Please set down, word for word, the line that contains "Open more options for Taliban trend" and every line after it to the end of the entries below, omitting the pictures.
BEGIN
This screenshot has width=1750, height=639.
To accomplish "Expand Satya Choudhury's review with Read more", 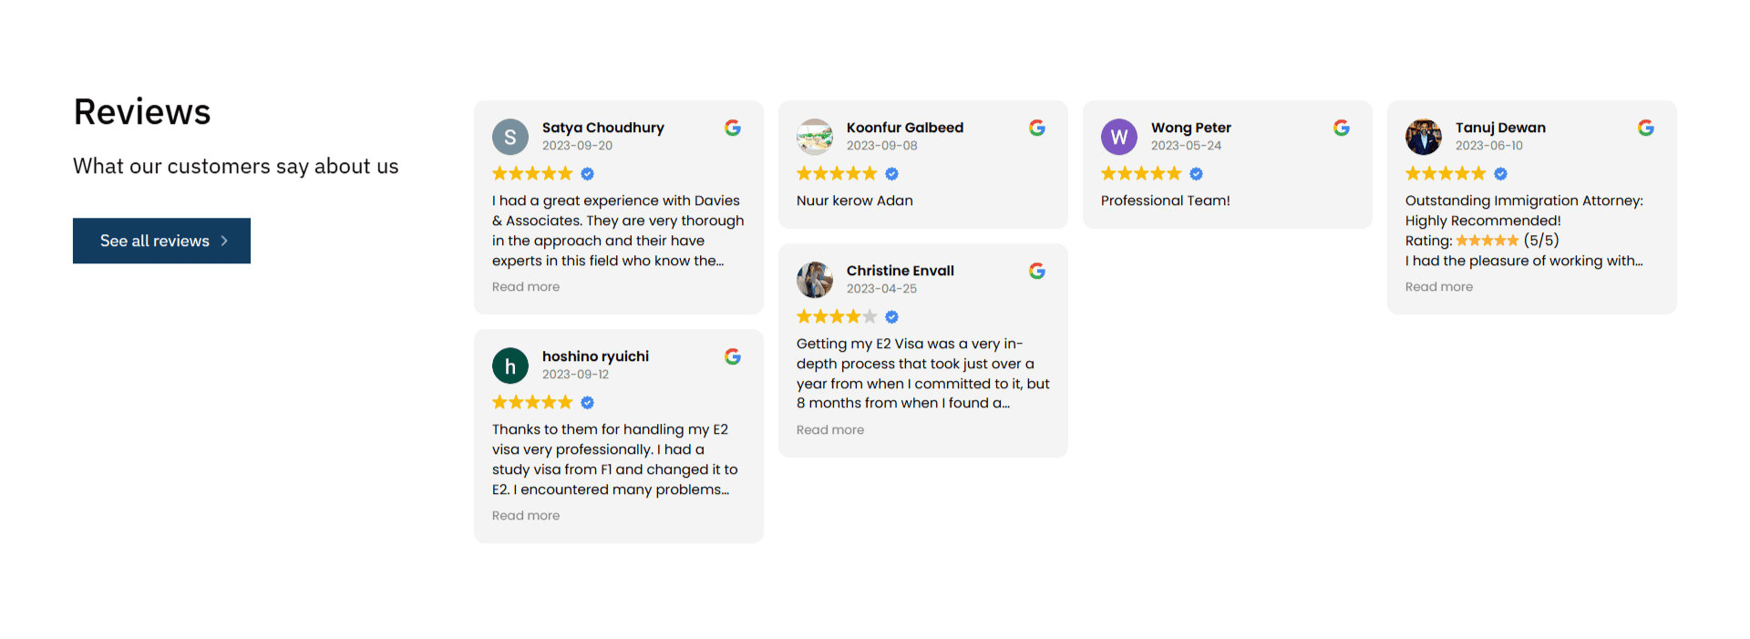I will pos(526,287).
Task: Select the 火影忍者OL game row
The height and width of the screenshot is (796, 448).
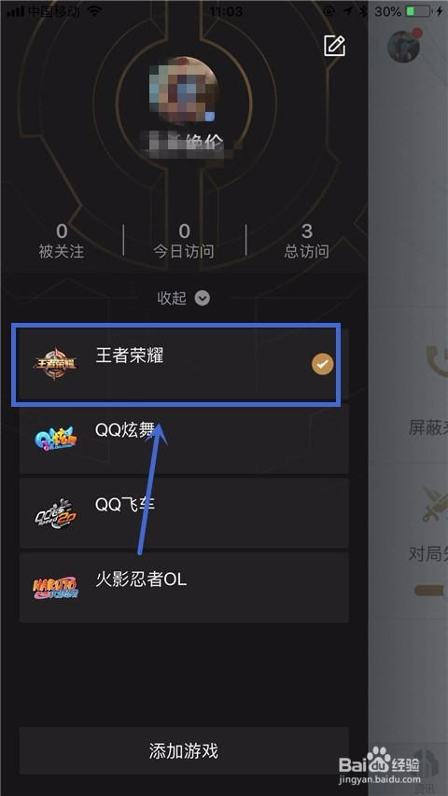Action: (184, 588)
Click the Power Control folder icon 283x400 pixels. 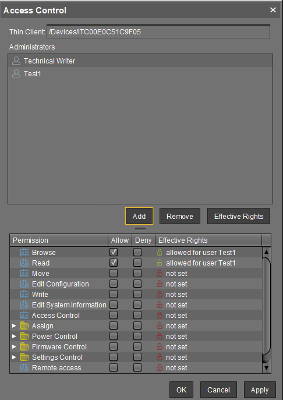[x=24, y=336]
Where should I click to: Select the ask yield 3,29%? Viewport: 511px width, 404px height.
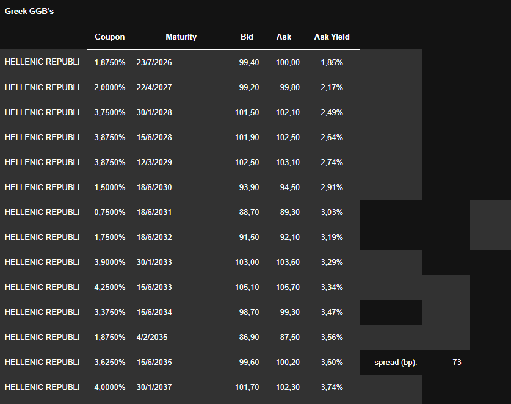click(332, 262)
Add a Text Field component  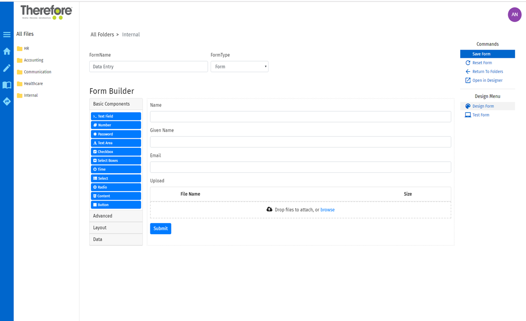pyautogui.click(x=116, y=116)
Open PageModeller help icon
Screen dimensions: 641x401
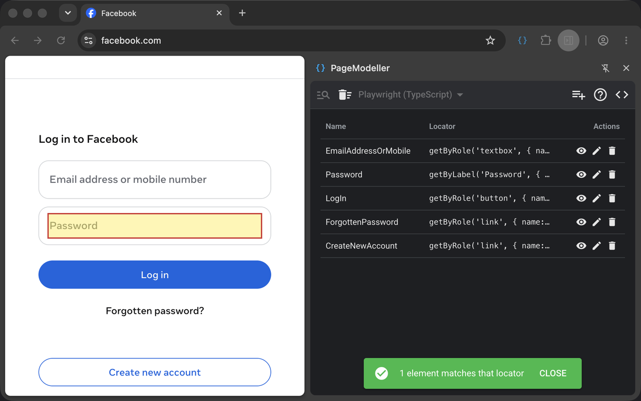(600, 95)
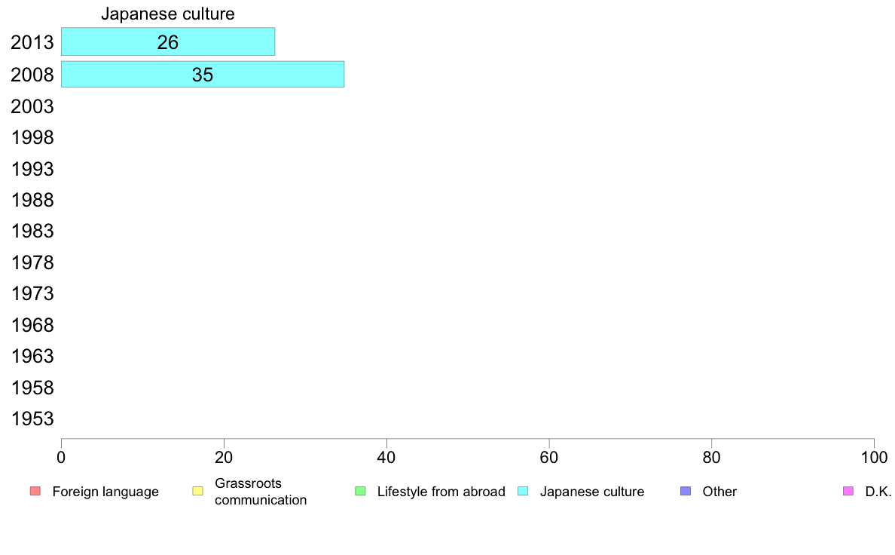Click the magenta D.K. legend swatch
This screenshot has width=895, height=555.
(848, 492)
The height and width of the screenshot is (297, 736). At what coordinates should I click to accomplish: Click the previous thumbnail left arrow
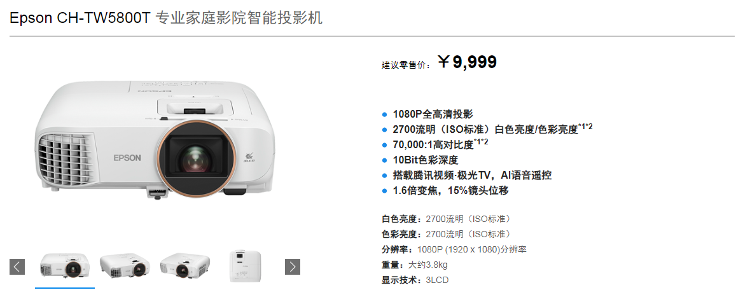[x=17, y=267]
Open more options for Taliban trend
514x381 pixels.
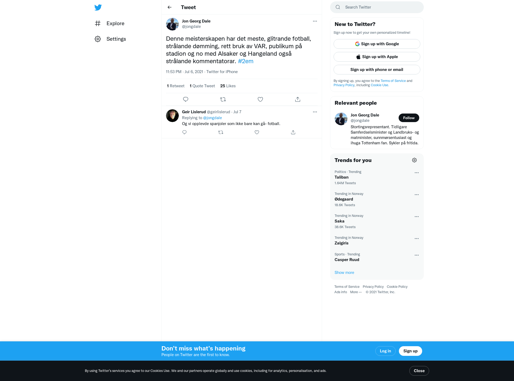[417, 173]
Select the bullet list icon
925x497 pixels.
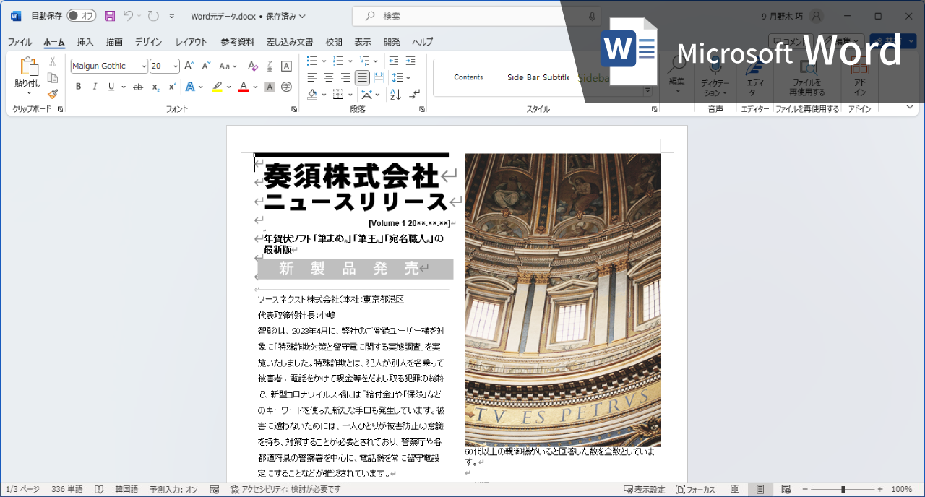point(311,61)
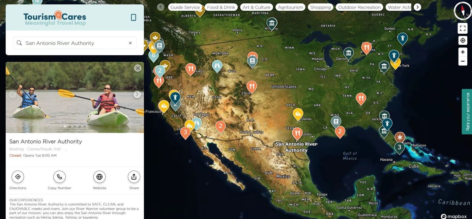Show next photo in carousel
472x219 pixels.
137,95
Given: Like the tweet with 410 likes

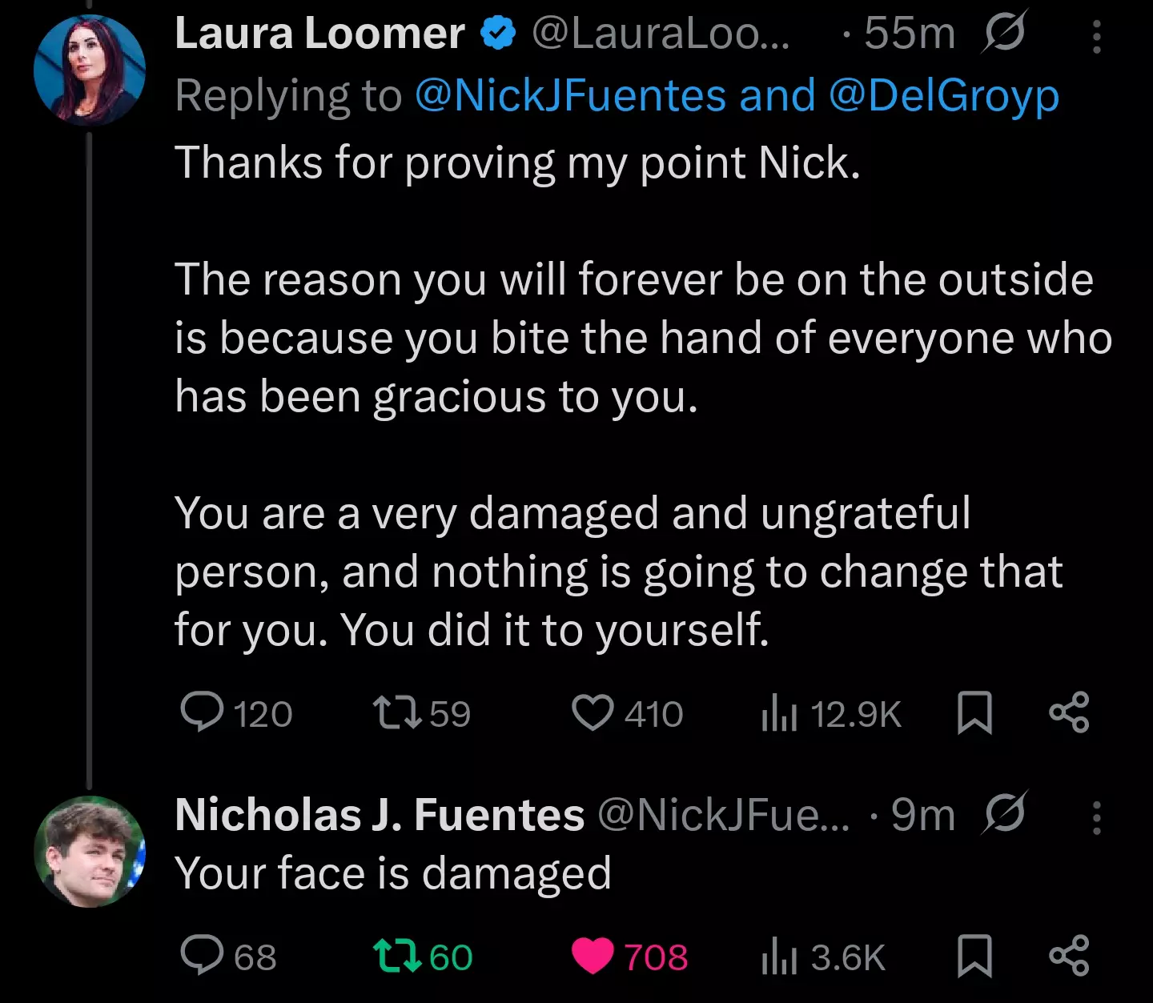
END
* Result for this exercise *
Open more options for Taliban trend
514x381 pixels.
[417, 173]
Select the bullet list icon
925x497 pixels.
point(311,61)
Show next photo in carousel
472x219 pixels.
137,95
Given: Like the tweet with 410 likes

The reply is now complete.